### BRIEF
Look through the data below and extract, unchanged, the lines from the one that contains "Accesorios (535, 165)" to the one that contains "Description [tab] (142, 535)", both included.

DATA TO USE section start

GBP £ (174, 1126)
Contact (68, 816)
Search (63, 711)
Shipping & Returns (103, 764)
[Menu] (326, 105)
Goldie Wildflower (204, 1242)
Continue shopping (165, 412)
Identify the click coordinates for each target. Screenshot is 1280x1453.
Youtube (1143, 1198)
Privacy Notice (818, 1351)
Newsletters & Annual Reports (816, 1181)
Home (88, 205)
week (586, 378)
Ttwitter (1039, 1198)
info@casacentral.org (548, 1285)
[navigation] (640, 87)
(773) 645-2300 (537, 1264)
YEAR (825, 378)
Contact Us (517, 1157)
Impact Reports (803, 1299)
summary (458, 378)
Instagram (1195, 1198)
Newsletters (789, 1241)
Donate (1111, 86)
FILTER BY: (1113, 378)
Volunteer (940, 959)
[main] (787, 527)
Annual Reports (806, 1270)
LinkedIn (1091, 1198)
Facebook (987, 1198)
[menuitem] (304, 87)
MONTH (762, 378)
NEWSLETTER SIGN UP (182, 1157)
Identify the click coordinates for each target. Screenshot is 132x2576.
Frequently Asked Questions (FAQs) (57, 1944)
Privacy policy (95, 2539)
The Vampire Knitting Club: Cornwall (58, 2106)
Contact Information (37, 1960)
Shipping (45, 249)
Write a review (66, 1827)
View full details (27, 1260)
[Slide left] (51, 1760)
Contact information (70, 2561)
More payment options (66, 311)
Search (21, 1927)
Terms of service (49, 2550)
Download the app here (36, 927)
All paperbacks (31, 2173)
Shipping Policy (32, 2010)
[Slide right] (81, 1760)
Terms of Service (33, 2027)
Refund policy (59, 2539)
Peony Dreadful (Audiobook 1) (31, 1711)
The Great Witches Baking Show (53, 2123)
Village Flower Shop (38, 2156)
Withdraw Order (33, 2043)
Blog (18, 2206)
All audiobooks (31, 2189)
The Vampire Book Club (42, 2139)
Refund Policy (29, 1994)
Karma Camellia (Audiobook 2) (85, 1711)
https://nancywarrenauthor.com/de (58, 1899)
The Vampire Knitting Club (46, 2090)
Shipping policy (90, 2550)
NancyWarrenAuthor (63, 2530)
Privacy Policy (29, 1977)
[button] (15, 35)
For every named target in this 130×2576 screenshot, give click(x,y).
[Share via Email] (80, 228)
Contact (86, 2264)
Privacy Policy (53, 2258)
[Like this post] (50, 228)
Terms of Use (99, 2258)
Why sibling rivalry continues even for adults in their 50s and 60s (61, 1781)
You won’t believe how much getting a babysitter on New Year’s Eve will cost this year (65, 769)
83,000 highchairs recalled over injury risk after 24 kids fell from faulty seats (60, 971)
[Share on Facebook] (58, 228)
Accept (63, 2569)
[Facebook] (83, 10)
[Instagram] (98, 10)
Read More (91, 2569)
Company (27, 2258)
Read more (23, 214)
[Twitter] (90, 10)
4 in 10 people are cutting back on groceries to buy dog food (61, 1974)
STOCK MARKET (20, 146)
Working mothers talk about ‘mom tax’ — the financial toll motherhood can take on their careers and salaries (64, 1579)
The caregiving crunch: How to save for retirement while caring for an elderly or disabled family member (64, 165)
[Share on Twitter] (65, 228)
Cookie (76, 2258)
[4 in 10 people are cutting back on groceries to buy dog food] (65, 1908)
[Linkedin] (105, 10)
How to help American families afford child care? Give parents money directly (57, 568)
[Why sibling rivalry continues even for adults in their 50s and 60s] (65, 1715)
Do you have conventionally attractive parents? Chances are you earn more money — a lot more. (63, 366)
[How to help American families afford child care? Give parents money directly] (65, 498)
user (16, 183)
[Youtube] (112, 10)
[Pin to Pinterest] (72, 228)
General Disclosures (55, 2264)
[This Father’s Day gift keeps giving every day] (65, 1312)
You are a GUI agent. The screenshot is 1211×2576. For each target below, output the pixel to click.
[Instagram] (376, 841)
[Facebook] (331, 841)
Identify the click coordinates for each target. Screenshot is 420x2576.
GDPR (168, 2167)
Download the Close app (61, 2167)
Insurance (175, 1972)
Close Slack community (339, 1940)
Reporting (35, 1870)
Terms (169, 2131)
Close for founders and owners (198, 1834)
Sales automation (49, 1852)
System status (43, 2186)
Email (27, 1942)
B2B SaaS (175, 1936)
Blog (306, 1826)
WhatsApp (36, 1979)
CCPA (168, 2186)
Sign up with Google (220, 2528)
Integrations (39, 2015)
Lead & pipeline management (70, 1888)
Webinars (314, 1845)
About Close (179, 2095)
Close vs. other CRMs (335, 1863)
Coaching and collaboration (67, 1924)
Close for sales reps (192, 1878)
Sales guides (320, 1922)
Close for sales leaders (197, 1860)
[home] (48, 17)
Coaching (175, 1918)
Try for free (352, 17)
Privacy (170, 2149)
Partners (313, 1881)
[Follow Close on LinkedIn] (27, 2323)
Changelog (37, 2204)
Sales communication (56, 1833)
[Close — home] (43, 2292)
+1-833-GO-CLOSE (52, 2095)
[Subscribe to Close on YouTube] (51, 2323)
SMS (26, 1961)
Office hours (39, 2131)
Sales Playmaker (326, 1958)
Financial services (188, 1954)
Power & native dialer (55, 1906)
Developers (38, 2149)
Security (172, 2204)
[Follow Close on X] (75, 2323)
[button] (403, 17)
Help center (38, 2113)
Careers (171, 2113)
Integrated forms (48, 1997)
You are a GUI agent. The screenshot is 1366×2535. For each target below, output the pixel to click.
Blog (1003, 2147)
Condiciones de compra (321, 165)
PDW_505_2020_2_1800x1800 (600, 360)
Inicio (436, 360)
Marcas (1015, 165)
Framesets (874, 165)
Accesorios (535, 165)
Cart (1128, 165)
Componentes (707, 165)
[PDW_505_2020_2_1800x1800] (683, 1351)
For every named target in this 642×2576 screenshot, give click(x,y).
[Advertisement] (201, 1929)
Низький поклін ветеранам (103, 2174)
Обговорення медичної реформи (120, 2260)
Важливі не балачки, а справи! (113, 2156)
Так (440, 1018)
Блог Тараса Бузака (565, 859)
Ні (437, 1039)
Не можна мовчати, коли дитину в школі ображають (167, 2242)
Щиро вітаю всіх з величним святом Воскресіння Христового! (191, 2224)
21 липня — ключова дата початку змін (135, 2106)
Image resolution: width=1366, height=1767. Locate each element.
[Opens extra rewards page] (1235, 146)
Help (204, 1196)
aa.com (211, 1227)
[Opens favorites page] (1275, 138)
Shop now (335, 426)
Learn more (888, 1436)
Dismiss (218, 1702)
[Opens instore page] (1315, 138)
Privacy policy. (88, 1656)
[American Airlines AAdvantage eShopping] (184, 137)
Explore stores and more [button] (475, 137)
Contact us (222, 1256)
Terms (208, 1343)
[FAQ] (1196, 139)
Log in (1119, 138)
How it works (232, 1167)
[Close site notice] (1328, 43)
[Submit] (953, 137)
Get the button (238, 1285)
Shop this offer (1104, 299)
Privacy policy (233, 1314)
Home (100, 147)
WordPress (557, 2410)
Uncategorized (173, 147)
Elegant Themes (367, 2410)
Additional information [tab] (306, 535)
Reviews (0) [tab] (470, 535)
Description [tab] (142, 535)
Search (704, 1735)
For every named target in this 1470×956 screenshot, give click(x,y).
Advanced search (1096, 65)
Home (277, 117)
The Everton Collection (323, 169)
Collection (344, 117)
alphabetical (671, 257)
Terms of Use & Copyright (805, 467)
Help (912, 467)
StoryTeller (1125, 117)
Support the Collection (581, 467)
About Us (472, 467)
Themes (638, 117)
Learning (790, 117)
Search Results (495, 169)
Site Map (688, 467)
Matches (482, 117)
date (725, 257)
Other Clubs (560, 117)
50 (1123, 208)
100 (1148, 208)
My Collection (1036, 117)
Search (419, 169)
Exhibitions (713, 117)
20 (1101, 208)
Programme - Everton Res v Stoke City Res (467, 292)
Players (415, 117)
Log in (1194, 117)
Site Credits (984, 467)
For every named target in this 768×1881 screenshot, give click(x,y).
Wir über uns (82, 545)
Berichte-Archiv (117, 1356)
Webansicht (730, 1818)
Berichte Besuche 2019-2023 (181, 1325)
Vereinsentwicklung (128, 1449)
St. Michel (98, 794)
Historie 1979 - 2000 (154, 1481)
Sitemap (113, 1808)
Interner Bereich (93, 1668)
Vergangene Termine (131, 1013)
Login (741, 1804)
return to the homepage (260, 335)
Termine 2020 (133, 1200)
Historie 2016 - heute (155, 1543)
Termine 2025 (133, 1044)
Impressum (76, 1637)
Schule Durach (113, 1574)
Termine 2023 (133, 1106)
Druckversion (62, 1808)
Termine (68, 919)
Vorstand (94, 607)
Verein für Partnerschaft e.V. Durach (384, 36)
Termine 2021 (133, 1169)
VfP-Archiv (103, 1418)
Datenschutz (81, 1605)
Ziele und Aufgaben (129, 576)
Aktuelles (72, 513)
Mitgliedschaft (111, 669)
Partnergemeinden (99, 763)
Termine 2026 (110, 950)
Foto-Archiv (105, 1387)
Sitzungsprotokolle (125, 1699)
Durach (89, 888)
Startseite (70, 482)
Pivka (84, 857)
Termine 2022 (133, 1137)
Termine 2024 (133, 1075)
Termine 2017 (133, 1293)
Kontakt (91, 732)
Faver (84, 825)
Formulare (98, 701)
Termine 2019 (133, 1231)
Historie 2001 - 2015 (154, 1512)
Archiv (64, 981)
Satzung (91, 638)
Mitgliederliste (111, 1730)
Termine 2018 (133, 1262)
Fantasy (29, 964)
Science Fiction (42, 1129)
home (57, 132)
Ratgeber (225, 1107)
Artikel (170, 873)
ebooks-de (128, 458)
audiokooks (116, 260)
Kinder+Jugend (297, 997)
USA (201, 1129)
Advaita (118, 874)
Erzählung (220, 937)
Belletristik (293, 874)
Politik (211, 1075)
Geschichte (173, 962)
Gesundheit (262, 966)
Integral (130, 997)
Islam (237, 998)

DATA TO USE section end

### WRITTEN ANSWER
Accesorios (535, 165)
Cart (1128, 165)
Componentes (707, 165)
[PDW_505_2020_2_1800x1800] (683, 1351)
For every named target in this 642×2576 screenshot, give click(x,y).
[Advertisement] (201, 1929)
Низький поклін ветеранам (103, 2174)
Обговорення медичної реформи (120, 2260)
Важливі не балачки, а справи! (113, 2156)
Так (440, 1018)
Блог Тараса Бузака (565, 859)
Ні (437, 1039)
Не можна мовчати, коли дитину в школі ображають (167, 2242)
Щиро вітаю всіх з величним святом Воскресіння Христового! (191, 2224)
21 липня — ключова дата початку змін (135, 2106)
Image resolution: width=1366, height=1767. Locate each element.
[Opens extra rewards page] (1235, 146)
Help (204, 1196)
aa.com (211, 1227)
[Opens favorites page] (1275, 138)
Shop now (335, 426)
Learn more (888, 1436)
Dismiss (218, 1702)
[Opens instore page] (1315, 138)
Privacy policy. (88, 1656)
[American Airlines AAdvantage eShopping] (184, 137)
Explore stores and more [button] (475, 137)
Contact us (222, 1256)
Terms (208, 1343)
[FAQ] (1196, 139)
Log in (1119, 138)
How it works (232, 1167)
[Close site notice] (1328, 43)
[Submit] (953, 137)
Get the button (238, 1285)
Shop this offer (1104, 299)
Privacy policy (233, 1314)
Home (100, 147)
WordPress (557, 2410)
Uncategorized (173, 147)
Elegant Themes (367, 2410)
Additional information [tab] (306, 535)
Reviews (0) [tab] (470, 535)
Description [tab] (142, 535)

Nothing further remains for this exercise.